Xeon E7 servers run with the big dogs
Gives chase to RISC and Itanium foxes
Deep Dive Intel has come a long way in the server racket, and the new "Westmere-EX" Xeon E7 processor, launched in April and making its way into systems now, is arguably its most sophisticated processor for servers to date.
The Xeon E7 processors cram ten cores onto a single die, but the Xeon E7 design is a bit more than taking an eight-core "Nehalem-EX" Xeon 7500 processor and cramming two more cores onto the chip.
This complete system design marries lots of cores and execution threads to big gobs of shared L3 cache and the high-bandwidth QuickPath Interconnect (QPI) allowing for vendors to create machines that can, in theory, scale from 2 to 32 processor sockets in a single system image.

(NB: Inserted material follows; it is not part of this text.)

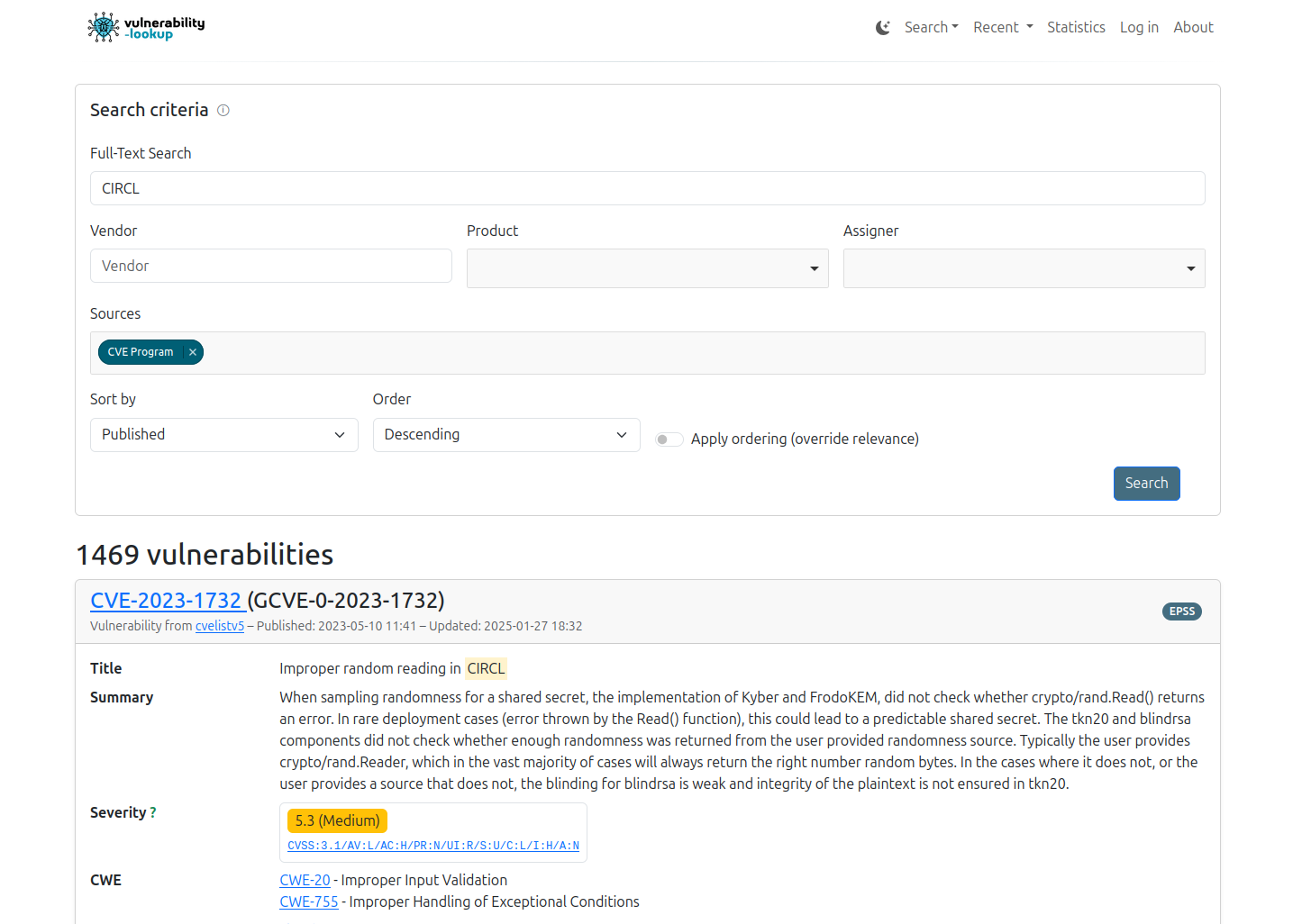Open the Product dropdown
This screenshot has height=924, width=1302.
pos(647,267)
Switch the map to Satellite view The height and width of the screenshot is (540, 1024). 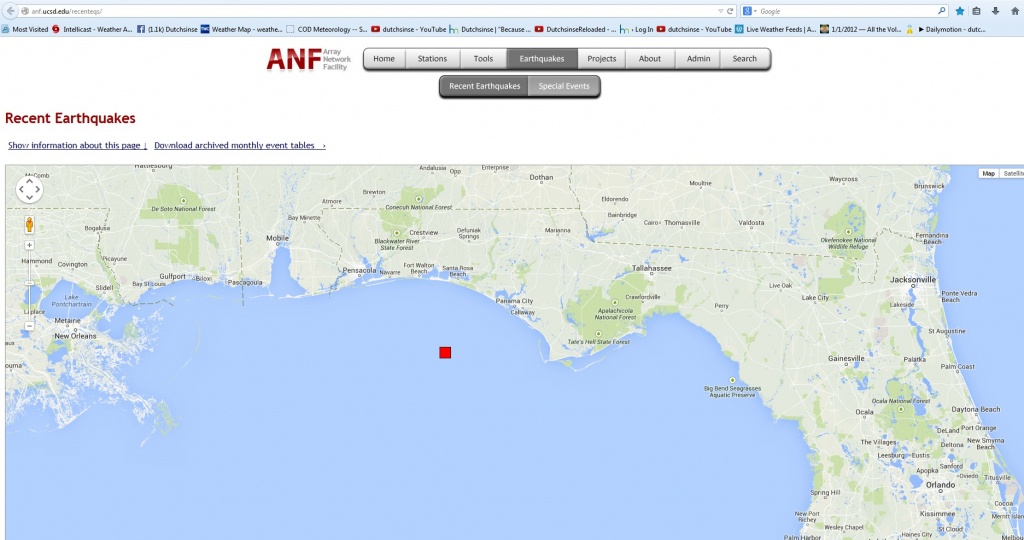[1012, 174]
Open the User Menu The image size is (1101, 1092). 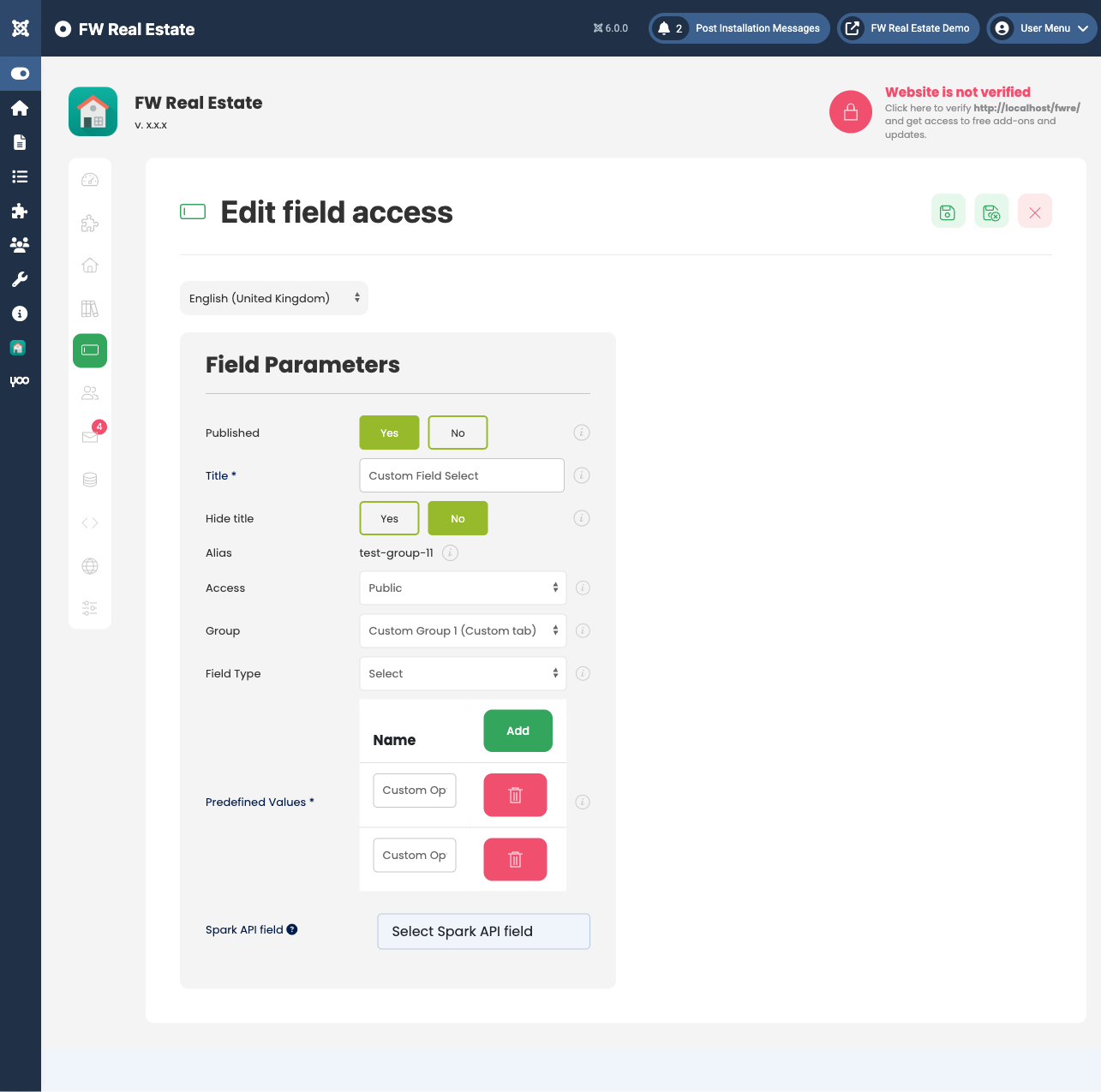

This kind of scalability is not available in systems based on current Xeon 5600 processors from Intel or those based on Opteron 6100 processors from AMD.
With the high core, thread, and socket counts, large memory capacity and bandwidth, high I/O bandwidth, Xeon E7 systems rival all but the very biggest RISC/Itanium or mainframe systems. And, Xeon E7 machines can do it running Linux or Windows, which have been tuned to scale across the cores, threads, and sockets.
Nehalem-EX chip architecture
With the "Nehalem-EX" Xeon 7500 processors announced in March 2010, Intel at last shifted its high-end chips away from the slow front side bus architecture.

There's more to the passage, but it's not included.